* Start TEXT EXTRACT *

This is the thing that’s motivating the RFC for me. I want to able to provide a way for users to get the results they want. For example, if someone is developing a SYCL kernel, the default assumption is set by the accuracy requirements of the SYCL standard. These requirements are rather loose and geared toward performance. I want to be able to offer options to instead allow the user to specify that their kernels should be constrained to an accuracy that would be consistent with what they get when executing equivalent CUDA code on a different device, or accuracy that is consistent with the host math library. And I want to be able to define an interface that allows device vendors to provide multiple library implementations and select one at runtime based on options that were passed to the compiler when the main program was compiled. That’s a different problem, but it’s one I can’t solve without having an LLVM IR representation to describe function accuracy requirements.

Existing Constructs

Currently, we have two ways of describing floating point accuracy in LLVM IR – the ‘afn’ fast-math flag allows the compiler to substitute an approximation for a math function, and the ‘fpmath’ metadata tells the compiler how much error is acceptable in the result of a floating-point operation. I think there are potential problems with both of these.

* End TEXT EXTRACT *
* Start DATA *

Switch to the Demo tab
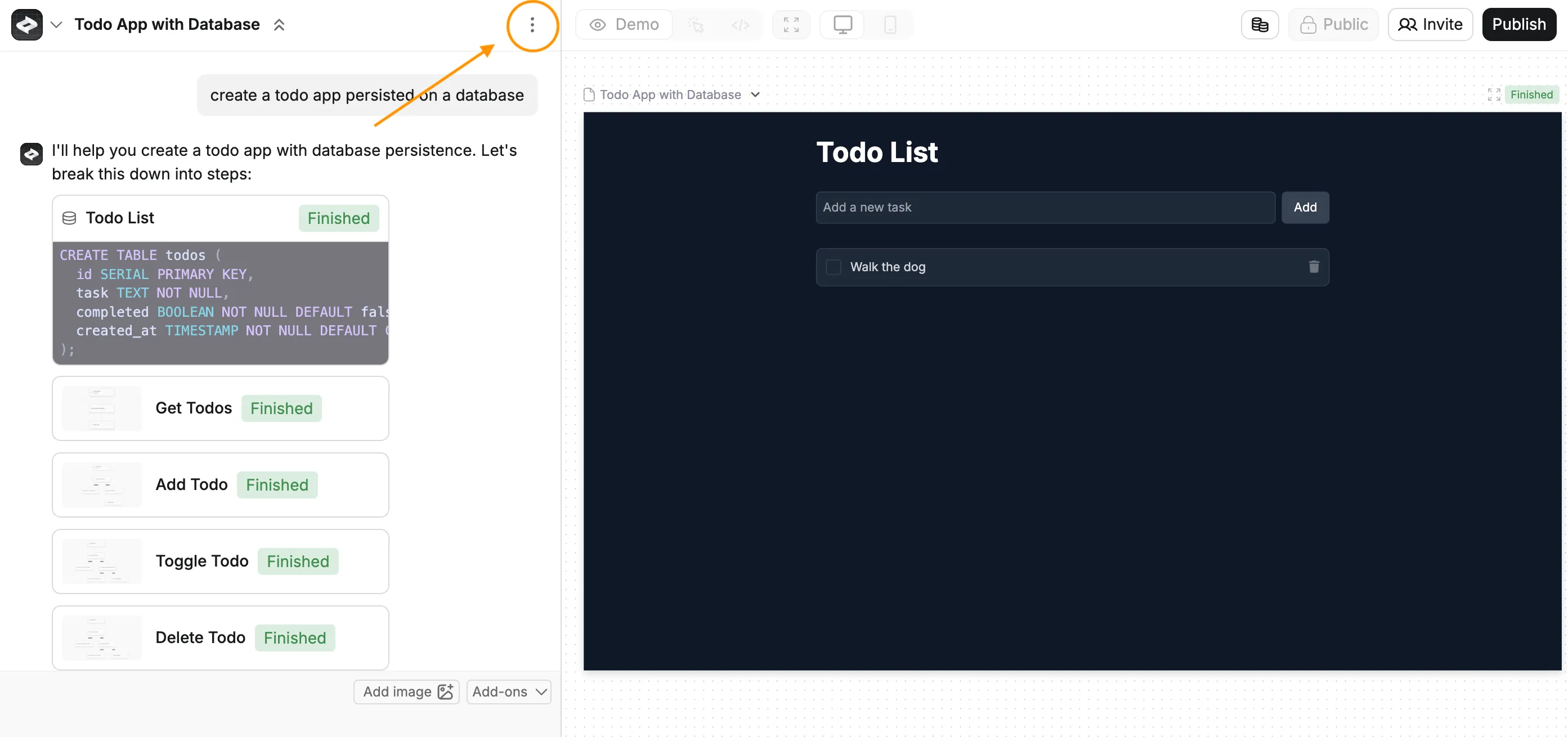The image size is (1568, 737). (625, 25)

* End DATA *

DIRECTIONS: Write out the passage about floating-point accuracy in LLVM IR from "Currently, we have" to "both of these.", word for word.

FINAL ANSWER:
Currently, we have two ways of describing floating point accuracy in LLVM IR – the ‘afn’ fast-math flag allows the compiler to substitute an approximation for a math function, and the ‘fpmath’ metadata tells the compiler how much error is acceptable in the result of a floating-point operation. I think there are potential problems with both of these.